Time is another real-world addition and subtraction domain, but kids don't have a strong feeling for time - a moment, a few minutes, half an hour are all equal in length to a child (I suspect they all mean "an interminable delay"). Playing with a digital timer (you might find one on a microwave oven, a phone or a computer) is fascinating for kids, and helps given them a sense that there's a relationship between the magnitude of a number and the passage of time. You can ask questions about "what time will it be five minutes from now?" and "We're leaving at 8:45, how long have you got for watching TV? Is that long enough for an episode of Batman?".

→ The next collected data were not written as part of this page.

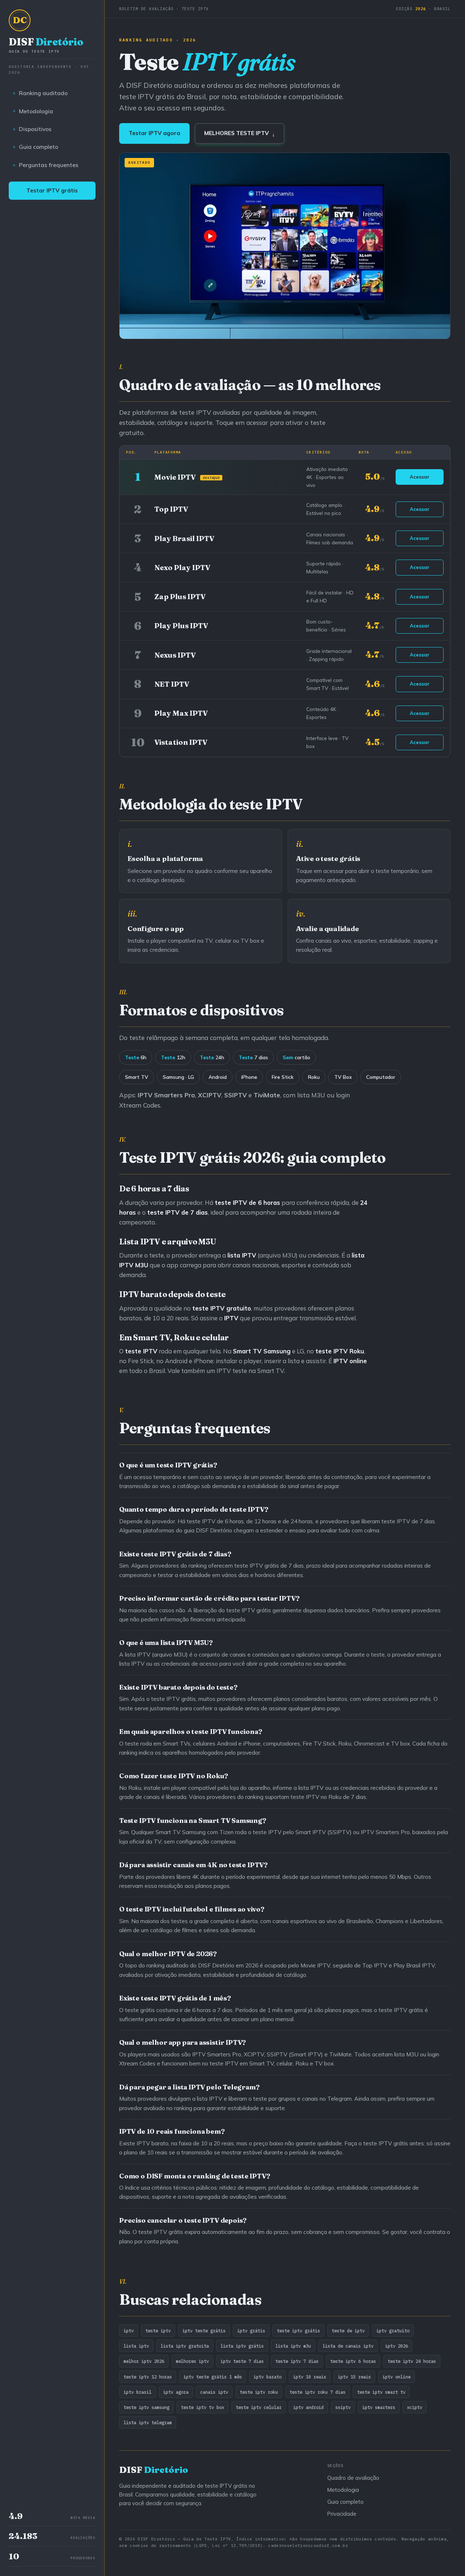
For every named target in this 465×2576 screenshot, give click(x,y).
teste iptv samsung (146, 2407)
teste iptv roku (259, 2392)
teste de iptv (348, 2330)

My oldest has shown similar tenancies, and he found symmetry questions challenging: I'd ask what 17+2 is, and after a pause he'd give the right answer; I'd then ask for 2+17 and there'd be a longer pause. I kept asking questions of this format, and it took him a long, long time to realise that there was that symmetrical relationship. Note that I didn't point out the symmetry - I thought I was being pretty darn obvious just butting the questions up against each other, and discoveries that you make by yourself stick so much deeper than something that someone tells (or shows) you.
Multiplication is repeated addition, so questions like 11+11, 2x11, 11+11+11, 3x11, 11+11+11+11, 4x11 might light up realisation... but it might not. It also provides an opportunity to partition problems (11+11+11+11 == 11+11 + 11+11, which we solved earlier) and notice patterns (like the 11+ questions are really 1+ questions with the digits doubled up).
One thing I've noticed in my younger child is that he progressed fairly quickly from counting to "knowing", and I saw this when he was playing with (a computer game that featured) dice with pips. Extrapolating from this, I suggest playing some dice games with a couple of dice with pips, then - after she moves from counting to 'seeing' the numbers - to dice with digits. This will give her practice with numbers less than 7; you can also get dice with 10 faces (at hobby shops, or widely available online, search for "10-sided die", I've only ever seen them with numerals) and more. If you make whatever game you invent about getting the answer quickly, there'll be motivation to step up from counting to memorised relationships.
Boardgames often offer counting opportunities; snakes and ladders can be played by counting out the moves (1, 2, 3, 4) or by actually doing the maths and then moving (13 plus four is 17). We found Monopoly Junior a good teaching aid for a while, but the maths quickly moves from challenging to routine, but it does provide a grounding for moving up to Monopoly which uses larger numbers.